▶ [Given data]:

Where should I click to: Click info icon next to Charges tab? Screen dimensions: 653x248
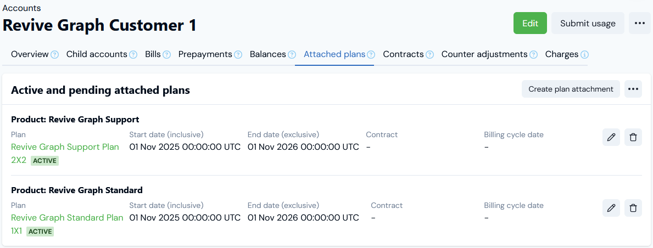tap(585, 55)
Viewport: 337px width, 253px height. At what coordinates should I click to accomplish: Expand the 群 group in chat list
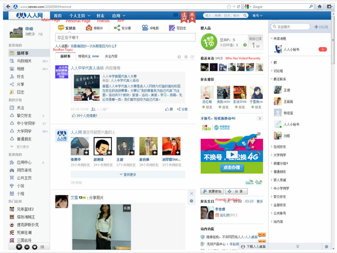click(275, 62)
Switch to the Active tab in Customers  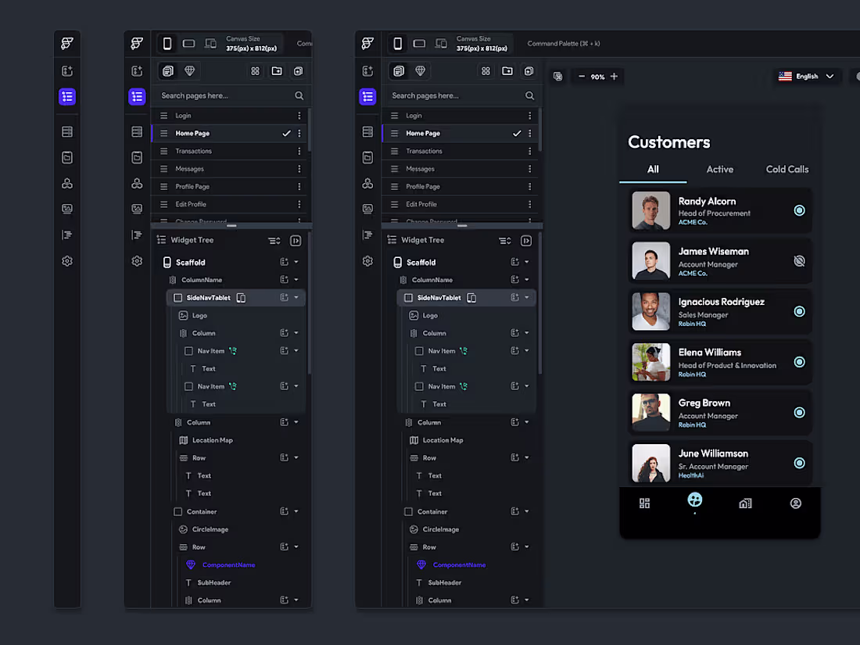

▶ [Work item]: Please transcribe each entry exactly and exclude any image it contains.

▶ [Result]:
Where should I click to: Click info icon next to Charges tab? Screen dimensions: 653x248
tap(585, 55)
Viewport: 337px width, 253px height. At what coordinates should I click to accomplish: Expand the 群 group in chat list
click(275, 62)
Switch to the Active tab in Customers  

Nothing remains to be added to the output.